Opinion – Using a sledgehammer to crack a nut.

Opinion - Using a sledgehammer to crack a nut.

Will any good come from the long-running row over the ICAEW’s plans to reform its district societies? The special general meeting, forced by opponents of the changes, is set to cost £100,000 – which works out about £100 per signature on the requisition.

Some members have rightly questioned whether this is the best use of their membership fees, although they shouldn’t forget that part of the cost comes from hiring a venue while £250,000 is spent refurbishing the Great Hall at Moorgate Place.

But those same people should not lose sight of the fact that, under their by-laws, members are perfectly entitled to request such a meeting.

The institute should now give serious consideration to changing the number of signatures required to call such a meeting, and also look into how those signatures should be collected. After all the ACCA, albeit from a far lower base, did it last year.

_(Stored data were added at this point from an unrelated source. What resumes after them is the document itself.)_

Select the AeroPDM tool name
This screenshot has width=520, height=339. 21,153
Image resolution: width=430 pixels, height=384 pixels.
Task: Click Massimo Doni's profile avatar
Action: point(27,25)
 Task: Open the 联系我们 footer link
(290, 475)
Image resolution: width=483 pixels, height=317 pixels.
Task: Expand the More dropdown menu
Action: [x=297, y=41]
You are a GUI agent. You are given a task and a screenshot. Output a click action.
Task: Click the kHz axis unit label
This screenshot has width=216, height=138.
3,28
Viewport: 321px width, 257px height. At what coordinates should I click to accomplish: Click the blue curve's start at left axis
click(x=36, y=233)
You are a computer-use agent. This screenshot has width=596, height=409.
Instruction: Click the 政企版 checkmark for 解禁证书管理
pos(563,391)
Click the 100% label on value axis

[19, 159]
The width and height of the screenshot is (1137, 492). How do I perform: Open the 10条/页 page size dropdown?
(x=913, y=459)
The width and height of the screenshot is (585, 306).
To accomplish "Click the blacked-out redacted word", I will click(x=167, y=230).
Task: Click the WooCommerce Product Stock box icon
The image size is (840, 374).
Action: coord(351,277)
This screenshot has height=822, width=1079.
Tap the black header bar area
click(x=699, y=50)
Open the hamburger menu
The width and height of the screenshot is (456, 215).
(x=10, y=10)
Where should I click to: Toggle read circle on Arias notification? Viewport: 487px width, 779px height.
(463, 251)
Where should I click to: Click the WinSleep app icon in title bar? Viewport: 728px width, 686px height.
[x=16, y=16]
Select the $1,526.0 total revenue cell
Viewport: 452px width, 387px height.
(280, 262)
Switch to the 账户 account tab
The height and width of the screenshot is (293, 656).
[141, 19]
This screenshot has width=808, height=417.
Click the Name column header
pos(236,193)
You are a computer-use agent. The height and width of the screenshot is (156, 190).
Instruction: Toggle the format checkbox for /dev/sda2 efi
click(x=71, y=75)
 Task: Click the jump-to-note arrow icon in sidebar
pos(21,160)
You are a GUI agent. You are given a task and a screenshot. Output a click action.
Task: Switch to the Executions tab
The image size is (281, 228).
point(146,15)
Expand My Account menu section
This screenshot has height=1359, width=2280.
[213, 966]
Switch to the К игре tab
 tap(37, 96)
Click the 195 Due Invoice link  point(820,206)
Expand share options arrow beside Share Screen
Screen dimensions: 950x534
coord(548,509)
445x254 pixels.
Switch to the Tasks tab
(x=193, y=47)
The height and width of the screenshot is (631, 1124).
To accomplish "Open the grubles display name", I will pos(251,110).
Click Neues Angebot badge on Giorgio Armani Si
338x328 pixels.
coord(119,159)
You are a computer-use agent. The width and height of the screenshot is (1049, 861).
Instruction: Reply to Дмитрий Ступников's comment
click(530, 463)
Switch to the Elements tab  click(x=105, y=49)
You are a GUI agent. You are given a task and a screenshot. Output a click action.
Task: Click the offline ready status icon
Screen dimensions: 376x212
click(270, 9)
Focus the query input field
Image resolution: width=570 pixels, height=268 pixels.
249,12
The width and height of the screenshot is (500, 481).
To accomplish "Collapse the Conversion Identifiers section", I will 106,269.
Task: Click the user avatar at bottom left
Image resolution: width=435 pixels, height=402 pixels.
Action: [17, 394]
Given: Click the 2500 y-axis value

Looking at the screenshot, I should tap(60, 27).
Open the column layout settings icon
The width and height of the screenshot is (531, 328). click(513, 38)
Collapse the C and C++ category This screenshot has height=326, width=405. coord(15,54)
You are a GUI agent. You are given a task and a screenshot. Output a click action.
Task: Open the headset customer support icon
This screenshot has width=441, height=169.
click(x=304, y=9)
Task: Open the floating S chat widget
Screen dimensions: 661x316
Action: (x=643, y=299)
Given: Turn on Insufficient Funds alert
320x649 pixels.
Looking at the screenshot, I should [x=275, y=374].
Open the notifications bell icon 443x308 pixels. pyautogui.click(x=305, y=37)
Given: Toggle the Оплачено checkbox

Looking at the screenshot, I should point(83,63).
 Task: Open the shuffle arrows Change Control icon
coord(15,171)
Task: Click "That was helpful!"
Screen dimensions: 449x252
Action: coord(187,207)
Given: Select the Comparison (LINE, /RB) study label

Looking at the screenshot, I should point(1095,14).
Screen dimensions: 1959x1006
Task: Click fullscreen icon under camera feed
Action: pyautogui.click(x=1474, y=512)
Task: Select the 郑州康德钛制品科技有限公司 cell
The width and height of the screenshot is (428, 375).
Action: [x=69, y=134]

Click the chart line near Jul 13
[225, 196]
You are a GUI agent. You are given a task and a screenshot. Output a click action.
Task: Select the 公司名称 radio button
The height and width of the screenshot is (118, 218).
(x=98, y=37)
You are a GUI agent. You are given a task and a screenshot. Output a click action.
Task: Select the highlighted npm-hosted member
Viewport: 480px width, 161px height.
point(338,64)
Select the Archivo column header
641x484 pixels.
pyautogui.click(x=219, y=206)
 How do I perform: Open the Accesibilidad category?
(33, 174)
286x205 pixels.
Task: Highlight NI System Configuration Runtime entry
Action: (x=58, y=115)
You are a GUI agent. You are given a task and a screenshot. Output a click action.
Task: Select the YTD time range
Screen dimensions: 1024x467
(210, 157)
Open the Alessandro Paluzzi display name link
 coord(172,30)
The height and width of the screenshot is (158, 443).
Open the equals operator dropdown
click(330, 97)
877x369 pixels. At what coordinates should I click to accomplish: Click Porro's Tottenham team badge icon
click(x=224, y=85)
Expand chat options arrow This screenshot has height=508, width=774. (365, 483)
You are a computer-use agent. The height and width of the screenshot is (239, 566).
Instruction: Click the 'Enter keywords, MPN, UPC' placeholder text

It seems obtuse that a hard copy signature – with no back up information such as membership number – should be required, and yet the institute allowed faxed requests to withdraw support.

Members should also ask themselves why it is that a disaffected group feels driven to take such action. The institute claims it has consulted with the membership over the reform plans, but it is not clear just how many members fully understood the proposals.

Without question, there has been a breakdown in communications.

And now the institute is throwing its full weight – president, deputy president and vice president – behind a campaign to win the argument. It now looks like a case of too much, too late.

Some of the institute’s tactics have come under fire, and the jury is still out on whether it was right to use the requisition signatures to make contact with the disgruntled members.

The institute has argued that the plans have moved on since many members originally signed the requisition, but how well were those changes communicated?

‘Sensitively, and with flexibility,’ is one of the stock phrases being wheeled out by the institute as it describes how the plans are being implemented.

Perhaps the institute should have been more sensitive to the growing storm in South Essex. As it is, no one will emerge from this unseemly affair with any credit.